Um parecer interno do Conselho Nacional de Ética e Deontologia Médica da Ordem dos Médicos e que acabou por ser divulgado está a gerar polémica. O texto contraria a posição pública do bastonário José Manuel Silva, que se opôs firmemente a um documento que tinha sido feito pelo Conselho Nacional de Ética para as Ciências da Vida (CNECV) e no qual se defende o racionamento de medicamentos e tratamentos.

O documento em questão foi divulgado na edição desta segunda-feira do Jornal de Notícias, que adianta que José Manuel Silva solicitou um parecer ao conselho de ética da Ordem dos Médicos há cerca de três meses sobre o relatório do CNECV divulgado no final de Setembro e enviado ao Ministério da Saúde. O resultado terá chegado há um mês mas, diz o mesmo jornal, não foi o esperado, já que elogia o texto sobre o racionamento de algumas intervenções na área da saúde e a limitação do acesso a tratamentos mais caros ou de eficácia duvidosa.

Porém, num comunicado enviado ao PÚBLICO, o bastonário defende que o documento do conselho de ética está “inacabado” e que a posição oficial da Ordem dos Médicos sobre o parecer do CNECV foi “estabelecida por unanimidade em reunião do Conselho Nacional Executivo, por todos os seus dez conselheiros”. “Foi prematuramente divulgado na comunicação social um curto e singelo documento interno, não homologado e não suficientemente discutido”, explica.

E acrescenta que “a posição oficial e formal da Ordem dos Médicos é, por conseguinte, de rejeição do parecer 64 do CNEVC”, dizendo que também houve uma “inequívoca reprovação” do documento “de forma alargada pela sociedade e pelos doentes”. A nota refere também que a Ordem manifestou a sua “concordância genérica com o teor do parecer emitido pela Associação Portuguesa de Bioética” sobre o mesmo tema “que não só reforça a posição que a Ordem dos Médicos tem sustentado sobre esta matéria, em defesa da dignidade da pessoa humana e no respeito pela irrepetível individualidade de cada doente, como condensa de forma objectiva e fundamentada o seu enquadramento ético e social”.

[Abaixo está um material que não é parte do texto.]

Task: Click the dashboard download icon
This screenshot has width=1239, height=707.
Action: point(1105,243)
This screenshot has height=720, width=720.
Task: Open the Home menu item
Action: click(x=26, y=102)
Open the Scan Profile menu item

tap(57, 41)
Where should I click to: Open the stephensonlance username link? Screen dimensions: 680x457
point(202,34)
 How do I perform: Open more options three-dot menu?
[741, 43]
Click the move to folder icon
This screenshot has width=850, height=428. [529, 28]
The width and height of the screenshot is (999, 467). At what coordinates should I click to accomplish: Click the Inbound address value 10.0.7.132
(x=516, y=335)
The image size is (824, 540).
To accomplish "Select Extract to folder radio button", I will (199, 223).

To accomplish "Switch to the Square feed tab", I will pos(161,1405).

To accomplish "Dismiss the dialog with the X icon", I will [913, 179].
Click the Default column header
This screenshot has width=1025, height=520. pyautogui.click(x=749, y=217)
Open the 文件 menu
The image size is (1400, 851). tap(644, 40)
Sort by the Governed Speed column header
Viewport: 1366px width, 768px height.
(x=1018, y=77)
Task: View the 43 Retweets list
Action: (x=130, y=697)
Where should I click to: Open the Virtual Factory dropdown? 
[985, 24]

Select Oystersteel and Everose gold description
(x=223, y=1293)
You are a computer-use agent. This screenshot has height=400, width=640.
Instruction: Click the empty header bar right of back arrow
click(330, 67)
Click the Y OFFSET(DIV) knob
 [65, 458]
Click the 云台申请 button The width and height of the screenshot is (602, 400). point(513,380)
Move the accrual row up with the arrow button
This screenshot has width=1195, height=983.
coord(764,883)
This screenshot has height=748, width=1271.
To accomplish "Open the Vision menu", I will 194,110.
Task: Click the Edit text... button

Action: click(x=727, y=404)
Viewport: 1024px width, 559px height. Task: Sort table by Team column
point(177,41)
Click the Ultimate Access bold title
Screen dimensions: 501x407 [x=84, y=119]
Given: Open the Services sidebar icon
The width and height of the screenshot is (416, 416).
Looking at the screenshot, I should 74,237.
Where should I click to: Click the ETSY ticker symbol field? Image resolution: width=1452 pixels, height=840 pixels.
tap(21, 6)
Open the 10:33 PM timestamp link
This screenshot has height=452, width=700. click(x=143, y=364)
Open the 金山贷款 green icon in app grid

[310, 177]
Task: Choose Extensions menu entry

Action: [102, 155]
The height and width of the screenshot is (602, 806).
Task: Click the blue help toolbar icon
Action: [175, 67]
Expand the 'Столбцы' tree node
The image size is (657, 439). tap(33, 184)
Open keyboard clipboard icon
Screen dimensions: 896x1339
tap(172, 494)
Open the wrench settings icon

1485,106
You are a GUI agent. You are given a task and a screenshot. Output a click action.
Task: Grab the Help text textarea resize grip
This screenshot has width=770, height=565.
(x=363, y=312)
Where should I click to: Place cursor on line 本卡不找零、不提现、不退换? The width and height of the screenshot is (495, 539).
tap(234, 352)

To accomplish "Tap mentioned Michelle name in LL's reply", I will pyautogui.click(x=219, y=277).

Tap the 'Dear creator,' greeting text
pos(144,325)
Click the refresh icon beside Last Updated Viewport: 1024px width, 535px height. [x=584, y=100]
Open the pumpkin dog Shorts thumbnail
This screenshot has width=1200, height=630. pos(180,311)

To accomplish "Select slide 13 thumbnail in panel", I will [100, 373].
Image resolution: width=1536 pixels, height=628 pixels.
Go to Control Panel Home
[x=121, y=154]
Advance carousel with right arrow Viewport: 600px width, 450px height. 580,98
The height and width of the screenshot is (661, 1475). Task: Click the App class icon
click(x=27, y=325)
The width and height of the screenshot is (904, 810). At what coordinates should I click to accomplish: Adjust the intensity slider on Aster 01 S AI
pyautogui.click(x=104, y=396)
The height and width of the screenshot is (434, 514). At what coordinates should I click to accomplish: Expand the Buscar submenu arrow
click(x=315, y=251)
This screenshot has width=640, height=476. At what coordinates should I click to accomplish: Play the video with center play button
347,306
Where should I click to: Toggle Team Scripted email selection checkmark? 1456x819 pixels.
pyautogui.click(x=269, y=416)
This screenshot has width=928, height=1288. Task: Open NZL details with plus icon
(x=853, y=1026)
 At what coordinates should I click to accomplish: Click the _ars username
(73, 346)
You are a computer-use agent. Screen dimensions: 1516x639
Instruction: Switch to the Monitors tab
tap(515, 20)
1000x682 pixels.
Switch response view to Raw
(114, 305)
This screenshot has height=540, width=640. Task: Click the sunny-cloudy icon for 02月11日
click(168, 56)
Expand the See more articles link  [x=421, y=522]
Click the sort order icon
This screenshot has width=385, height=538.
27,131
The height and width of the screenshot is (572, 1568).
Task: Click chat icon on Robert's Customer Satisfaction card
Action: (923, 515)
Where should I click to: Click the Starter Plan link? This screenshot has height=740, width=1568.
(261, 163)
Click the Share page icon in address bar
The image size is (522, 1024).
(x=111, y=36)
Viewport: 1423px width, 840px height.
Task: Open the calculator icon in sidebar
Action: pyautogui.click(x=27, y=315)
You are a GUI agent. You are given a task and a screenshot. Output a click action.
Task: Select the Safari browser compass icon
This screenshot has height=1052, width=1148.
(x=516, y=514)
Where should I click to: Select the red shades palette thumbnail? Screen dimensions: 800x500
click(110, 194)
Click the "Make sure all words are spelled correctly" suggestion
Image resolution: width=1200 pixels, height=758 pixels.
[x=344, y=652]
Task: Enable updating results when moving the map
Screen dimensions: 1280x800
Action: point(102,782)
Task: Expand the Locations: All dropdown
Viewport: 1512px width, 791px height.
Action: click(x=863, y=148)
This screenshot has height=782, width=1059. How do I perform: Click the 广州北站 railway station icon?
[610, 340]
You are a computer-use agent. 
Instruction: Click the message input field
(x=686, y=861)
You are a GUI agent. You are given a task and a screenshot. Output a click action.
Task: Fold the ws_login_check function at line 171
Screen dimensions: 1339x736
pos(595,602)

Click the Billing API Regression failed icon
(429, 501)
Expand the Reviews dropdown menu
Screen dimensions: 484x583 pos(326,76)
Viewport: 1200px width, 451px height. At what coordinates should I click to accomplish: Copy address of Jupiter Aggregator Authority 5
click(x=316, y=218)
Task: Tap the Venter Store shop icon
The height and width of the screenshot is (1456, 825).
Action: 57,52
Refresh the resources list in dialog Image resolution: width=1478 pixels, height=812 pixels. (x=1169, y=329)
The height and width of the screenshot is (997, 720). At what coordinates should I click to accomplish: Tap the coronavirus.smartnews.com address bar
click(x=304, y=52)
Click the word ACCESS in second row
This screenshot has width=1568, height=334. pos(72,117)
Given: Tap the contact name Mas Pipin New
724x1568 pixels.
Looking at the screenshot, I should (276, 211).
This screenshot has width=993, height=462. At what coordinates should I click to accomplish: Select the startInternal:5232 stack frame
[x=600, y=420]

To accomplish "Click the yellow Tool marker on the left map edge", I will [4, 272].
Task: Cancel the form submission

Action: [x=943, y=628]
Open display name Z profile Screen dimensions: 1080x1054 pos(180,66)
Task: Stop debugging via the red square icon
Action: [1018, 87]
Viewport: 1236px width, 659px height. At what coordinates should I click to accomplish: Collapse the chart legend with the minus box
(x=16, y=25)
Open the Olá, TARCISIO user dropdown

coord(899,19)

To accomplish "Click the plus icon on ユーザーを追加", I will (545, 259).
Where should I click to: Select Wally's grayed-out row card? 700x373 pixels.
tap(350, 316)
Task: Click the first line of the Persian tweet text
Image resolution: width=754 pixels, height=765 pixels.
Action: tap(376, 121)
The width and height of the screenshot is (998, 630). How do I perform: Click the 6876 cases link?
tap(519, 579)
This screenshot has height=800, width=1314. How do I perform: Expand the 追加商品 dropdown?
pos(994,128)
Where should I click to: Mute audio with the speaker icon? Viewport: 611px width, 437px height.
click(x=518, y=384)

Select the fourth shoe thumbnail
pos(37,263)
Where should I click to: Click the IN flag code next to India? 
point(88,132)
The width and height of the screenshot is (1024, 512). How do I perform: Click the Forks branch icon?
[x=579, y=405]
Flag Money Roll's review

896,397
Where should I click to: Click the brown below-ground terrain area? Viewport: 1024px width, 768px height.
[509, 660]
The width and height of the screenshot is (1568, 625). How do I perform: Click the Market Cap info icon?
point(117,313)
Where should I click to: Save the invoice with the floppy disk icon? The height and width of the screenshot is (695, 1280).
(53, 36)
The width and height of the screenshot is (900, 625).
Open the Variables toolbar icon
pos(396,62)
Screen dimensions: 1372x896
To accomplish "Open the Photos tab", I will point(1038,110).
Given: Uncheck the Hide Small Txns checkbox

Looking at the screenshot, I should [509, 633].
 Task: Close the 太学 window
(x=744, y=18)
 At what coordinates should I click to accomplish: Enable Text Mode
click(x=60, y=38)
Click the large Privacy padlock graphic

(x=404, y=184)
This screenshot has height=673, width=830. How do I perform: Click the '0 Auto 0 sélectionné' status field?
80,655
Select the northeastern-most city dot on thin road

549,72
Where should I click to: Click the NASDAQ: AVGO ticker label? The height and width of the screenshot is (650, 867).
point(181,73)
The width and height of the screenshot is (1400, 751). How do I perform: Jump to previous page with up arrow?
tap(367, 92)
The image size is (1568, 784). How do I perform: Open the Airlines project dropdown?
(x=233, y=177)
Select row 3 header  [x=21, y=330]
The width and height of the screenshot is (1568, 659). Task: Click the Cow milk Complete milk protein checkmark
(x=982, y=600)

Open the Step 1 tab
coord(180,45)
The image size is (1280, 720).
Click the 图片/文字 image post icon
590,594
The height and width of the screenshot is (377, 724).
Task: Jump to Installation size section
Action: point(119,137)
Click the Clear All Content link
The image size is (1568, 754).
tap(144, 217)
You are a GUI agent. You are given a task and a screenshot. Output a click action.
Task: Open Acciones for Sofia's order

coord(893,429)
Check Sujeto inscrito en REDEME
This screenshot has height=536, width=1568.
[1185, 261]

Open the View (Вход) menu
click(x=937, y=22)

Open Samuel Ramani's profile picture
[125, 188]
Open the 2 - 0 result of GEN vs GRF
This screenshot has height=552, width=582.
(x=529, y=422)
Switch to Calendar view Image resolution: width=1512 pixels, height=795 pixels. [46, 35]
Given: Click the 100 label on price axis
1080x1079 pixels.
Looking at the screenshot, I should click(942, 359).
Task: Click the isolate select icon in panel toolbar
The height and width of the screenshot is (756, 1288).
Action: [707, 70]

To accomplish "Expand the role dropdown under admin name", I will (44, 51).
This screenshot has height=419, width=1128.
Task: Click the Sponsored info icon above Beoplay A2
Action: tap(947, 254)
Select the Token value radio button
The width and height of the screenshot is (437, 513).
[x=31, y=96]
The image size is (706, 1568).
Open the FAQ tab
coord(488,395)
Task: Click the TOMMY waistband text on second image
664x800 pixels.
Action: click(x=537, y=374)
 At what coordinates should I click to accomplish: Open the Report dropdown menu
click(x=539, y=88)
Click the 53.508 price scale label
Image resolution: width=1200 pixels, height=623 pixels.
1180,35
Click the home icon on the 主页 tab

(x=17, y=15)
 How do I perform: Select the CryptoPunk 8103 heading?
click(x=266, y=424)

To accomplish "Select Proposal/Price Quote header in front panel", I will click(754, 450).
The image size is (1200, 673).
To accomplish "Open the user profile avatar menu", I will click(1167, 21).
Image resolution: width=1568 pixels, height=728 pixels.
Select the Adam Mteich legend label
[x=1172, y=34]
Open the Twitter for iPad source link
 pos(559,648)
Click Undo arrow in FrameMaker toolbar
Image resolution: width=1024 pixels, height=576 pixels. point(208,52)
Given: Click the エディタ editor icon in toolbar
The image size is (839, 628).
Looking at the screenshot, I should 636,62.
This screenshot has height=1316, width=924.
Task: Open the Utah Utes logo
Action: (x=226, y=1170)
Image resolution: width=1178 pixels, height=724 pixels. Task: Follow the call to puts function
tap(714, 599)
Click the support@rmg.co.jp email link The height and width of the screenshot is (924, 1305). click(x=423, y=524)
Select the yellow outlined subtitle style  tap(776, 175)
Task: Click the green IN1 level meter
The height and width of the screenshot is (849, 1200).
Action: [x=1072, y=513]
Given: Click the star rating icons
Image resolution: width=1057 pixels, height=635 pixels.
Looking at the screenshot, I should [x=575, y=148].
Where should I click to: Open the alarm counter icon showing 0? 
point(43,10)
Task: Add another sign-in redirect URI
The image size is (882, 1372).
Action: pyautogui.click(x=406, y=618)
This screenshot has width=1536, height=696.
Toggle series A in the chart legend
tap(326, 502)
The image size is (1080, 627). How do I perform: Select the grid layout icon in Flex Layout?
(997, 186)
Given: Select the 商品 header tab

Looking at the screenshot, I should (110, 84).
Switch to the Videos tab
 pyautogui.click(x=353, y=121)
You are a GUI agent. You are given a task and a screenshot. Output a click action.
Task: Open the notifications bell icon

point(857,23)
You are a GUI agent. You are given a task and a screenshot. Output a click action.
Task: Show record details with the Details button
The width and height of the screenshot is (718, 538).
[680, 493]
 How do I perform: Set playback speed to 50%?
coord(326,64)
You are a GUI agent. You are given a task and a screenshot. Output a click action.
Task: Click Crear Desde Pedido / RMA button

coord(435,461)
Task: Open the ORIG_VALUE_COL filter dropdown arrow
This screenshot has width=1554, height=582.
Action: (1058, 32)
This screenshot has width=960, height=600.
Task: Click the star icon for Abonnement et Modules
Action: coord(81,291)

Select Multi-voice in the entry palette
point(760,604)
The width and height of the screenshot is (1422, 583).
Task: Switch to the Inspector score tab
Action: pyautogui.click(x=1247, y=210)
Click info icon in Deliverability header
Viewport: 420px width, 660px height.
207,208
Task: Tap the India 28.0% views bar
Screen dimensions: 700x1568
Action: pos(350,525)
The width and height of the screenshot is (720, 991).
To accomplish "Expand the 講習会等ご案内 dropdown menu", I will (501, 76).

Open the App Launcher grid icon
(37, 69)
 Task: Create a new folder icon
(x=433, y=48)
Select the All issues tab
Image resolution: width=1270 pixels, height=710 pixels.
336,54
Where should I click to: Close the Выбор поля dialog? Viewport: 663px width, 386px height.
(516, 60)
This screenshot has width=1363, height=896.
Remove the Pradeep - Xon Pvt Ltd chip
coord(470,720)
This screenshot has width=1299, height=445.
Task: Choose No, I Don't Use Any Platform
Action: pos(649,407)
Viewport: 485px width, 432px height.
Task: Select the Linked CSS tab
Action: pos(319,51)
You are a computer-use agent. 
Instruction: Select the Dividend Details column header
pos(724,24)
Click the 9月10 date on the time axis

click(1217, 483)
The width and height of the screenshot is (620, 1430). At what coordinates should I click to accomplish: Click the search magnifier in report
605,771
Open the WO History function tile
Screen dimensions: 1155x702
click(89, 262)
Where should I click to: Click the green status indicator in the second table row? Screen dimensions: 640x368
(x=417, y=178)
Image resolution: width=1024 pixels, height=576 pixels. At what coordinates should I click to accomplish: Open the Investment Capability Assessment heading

O bastonário adianta também que dirigiu algumas questões ao conselho de ética, no sentido de o organismo aprofundar e reflectir sobre alguns temas que não estão na versão provisória. “Estranhamente, o parecer do Conselho Nacional de Ética e Deontologia Médica não reflecte sobre algumas questões éticas da máxima importância, pelo que foi solicitado ao Conselho que o fizesse e integrasse essas reflexões no documento em análise”, diz a nota, que deixa transparecer algum mal-estar interno.

Entre as questões enviadas, José Manuel Silva pede que o conselho de ética se pronuncie especificamente sobre o racionamento mediante a idade do doente. “Quem aceita a discriminação por idade também está disponível para aceitar outras formas de discriminação! Discriminar por idade representa um trágico retrocesso civilizacional de laivos nazistas”, diz. E lamenta que o conselho não tenha feito “qualquer alusão ao facto da decisão última sobre o racionamento, sem qualquer recurso, ser da exclusiva responsabilidade da administração”.

“É preciso recordar que aceitar o racionamento nas mãos do Estado implicaria aceitar não tratar doentes de acordo com o Estado da Arte Médica, o que constitui uma indisputável violação do Código Deontológico da Ordem dos Médicos”, insiste. E termina dizendo que “ao contrário da Associação Médica Mundial, o Conselho Nacional de Ética e Deontologia Médica não faz qualquer consideração sobre o dever ético de exigir recursos suficientes para tratar os doentes, nomeadamente num país que ainda não combateu muitas áreas de desperdício, de corrupção e de interesses pouco éticos. Será ético aceitar passivamente o orçamento da Saúde sem o questionar?”